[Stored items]

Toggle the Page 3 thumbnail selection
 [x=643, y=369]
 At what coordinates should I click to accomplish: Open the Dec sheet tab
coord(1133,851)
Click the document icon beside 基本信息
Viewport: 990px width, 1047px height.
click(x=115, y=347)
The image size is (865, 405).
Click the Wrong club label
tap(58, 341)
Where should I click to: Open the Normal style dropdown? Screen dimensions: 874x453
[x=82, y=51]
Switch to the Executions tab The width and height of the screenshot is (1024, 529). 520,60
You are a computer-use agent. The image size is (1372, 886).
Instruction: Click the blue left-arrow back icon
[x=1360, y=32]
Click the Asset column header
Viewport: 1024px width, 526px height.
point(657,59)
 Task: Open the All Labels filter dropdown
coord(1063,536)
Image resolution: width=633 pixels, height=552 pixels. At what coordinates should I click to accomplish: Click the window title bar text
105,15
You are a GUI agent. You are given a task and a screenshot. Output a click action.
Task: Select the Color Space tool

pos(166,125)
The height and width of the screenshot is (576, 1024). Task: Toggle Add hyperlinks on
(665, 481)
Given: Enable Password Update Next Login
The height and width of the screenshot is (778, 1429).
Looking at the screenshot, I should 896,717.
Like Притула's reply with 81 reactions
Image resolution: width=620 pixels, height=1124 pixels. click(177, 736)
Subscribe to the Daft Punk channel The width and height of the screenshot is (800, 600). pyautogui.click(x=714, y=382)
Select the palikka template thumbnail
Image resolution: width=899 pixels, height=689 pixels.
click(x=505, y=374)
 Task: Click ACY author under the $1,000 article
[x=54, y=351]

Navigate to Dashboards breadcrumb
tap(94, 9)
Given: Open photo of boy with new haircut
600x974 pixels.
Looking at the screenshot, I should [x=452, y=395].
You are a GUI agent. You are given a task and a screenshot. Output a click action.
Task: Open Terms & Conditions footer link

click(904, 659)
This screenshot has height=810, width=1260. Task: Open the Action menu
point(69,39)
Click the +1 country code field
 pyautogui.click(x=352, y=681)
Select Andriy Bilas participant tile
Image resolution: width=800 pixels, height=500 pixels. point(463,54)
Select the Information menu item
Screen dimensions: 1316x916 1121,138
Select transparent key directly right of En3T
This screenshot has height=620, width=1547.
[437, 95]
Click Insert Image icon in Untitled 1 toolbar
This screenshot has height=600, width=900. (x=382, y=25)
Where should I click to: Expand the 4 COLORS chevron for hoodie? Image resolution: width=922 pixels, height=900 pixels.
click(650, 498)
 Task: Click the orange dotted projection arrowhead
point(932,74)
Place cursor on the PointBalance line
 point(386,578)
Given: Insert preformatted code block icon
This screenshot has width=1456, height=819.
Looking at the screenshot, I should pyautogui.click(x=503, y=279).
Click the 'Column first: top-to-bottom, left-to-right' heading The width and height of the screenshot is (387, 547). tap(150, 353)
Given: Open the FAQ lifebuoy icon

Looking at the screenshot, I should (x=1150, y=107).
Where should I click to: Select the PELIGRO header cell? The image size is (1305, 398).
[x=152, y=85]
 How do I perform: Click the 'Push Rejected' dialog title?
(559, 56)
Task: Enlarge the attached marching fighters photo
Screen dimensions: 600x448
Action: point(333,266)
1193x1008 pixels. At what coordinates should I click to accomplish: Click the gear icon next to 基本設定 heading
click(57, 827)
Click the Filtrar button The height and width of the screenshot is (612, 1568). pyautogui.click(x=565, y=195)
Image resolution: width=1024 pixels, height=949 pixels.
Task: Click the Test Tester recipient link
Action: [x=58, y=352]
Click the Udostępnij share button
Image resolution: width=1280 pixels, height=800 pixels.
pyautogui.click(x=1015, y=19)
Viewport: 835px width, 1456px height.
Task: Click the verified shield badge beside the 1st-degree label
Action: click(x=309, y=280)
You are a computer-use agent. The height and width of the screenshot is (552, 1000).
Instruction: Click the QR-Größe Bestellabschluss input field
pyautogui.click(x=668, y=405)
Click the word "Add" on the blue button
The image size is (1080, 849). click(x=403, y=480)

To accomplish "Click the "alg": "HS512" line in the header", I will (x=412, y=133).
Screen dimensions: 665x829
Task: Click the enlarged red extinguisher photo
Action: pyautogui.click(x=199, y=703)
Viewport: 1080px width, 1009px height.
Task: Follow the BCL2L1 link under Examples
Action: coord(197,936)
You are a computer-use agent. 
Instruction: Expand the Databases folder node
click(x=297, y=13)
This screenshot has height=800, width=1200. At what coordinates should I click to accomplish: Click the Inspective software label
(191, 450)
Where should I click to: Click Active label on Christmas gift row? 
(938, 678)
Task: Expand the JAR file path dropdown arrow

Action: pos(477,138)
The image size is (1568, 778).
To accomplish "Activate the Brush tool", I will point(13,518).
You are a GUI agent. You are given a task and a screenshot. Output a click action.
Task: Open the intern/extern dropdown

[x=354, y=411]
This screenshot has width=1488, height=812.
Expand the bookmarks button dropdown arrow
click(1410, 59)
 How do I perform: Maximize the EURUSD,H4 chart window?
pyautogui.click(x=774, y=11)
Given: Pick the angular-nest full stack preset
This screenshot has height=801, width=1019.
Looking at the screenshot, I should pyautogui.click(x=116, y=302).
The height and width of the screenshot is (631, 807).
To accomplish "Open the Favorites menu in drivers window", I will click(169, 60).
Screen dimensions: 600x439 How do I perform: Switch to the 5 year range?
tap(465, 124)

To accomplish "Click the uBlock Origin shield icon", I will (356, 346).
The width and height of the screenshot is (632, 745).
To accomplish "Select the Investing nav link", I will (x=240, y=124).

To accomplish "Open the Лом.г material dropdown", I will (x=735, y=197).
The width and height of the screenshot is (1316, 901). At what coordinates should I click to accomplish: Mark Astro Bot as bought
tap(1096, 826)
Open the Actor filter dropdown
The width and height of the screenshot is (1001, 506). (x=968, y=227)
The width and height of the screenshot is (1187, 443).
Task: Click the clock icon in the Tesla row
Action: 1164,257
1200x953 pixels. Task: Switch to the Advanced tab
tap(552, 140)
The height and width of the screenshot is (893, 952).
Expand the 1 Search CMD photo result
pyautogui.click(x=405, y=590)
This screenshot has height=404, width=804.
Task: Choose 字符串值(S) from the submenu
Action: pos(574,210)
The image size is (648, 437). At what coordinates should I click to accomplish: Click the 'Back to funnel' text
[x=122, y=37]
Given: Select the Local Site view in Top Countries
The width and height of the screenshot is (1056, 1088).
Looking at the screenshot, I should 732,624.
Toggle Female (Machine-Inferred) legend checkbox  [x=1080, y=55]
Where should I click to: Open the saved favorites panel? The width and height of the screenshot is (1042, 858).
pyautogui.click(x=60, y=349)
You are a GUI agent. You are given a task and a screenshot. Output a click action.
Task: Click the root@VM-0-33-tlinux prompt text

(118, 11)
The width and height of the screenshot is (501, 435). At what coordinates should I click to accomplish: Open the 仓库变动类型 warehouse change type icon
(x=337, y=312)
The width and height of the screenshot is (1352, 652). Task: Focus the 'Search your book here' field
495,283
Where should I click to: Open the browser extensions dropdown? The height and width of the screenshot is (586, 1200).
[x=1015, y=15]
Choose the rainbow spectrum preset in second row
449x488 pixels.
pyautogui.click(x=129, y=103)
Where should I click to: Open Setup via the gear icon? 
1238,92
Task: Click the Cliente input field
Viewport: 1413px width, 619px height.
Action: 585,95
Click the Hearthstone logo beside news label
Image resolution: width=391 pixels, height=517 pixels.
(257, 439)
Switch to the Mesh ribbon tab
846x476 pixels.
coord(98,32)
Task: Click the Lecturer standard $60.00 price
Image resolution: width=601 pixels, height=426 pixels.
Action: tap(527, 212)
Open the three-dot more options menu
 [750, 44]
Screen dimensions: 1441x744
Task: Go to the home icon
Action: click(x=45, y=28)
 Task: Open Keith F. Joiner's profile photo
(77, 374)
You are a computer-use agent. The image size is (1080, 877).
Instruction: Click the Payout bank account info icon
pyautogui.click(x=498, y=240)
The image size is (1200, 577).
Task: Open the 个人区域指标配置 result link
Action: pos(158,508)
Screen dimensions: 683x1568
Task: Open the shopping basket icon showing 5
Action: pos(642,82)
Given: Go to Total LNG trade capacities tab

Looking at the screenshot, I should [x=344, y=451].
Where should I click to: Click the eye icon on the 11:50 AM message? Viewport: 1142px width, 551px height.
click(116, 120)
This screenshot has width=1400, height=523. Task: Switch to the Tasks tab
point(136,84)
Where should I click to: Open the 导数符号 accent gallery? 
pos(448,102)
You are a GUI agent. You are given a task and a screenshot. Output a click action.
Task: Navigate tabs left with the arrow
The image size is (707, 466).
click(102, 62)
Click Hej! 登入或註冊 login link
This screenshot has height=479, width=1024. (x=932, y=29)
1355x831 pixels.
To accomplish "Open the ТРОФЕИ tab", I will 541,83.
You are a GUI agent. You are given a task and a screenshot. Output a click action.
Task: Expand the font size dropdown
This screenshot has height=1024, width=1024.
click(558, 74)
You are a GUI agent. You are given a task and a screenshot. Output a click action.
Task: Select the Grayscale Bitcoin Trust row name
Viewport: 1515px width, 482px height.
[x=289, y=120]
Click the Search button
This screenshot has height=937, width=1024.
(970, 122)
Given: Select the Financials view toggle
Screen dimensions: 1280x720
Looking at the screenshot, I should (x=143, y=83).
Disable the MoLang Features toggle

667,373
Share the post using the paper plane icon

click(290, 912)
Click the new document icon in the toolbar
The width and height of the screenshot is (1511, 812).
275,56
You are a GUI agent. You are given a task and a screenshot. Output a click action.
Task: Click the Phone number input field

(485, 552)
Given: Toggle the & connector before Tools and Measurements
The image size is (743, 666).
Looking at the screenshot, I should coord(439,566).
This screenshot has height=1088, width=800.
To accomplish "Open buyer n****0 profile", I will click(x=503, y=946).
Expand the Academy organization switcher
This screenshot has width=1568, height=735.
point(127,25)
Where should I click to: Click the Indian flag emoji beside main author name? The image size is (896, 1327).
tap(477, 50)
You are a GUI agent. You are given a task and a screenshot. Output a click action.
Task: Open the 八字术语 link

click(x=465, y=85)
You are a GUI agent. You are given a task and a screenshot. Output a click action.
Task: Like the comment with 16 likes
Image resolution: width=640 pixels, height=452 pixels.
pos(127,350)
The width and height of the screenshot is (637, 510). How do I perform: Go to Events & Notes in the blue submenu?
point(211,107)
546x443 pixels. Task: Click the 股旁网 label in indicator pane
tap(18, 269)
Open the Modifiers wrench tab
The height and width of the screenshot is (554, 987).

▶ [EXERCISE]:
Copy each line of the records containing the string "computer".

▶ [EXERCISE RESULT]:
You are a computer-use agent. The image size is (1372, 886).
You are a computer-use agent. The height and width of the screenshot is (552, 1000).
You are a computer-use agent. 
You are a computer-use agent. The image size is (1080, 877).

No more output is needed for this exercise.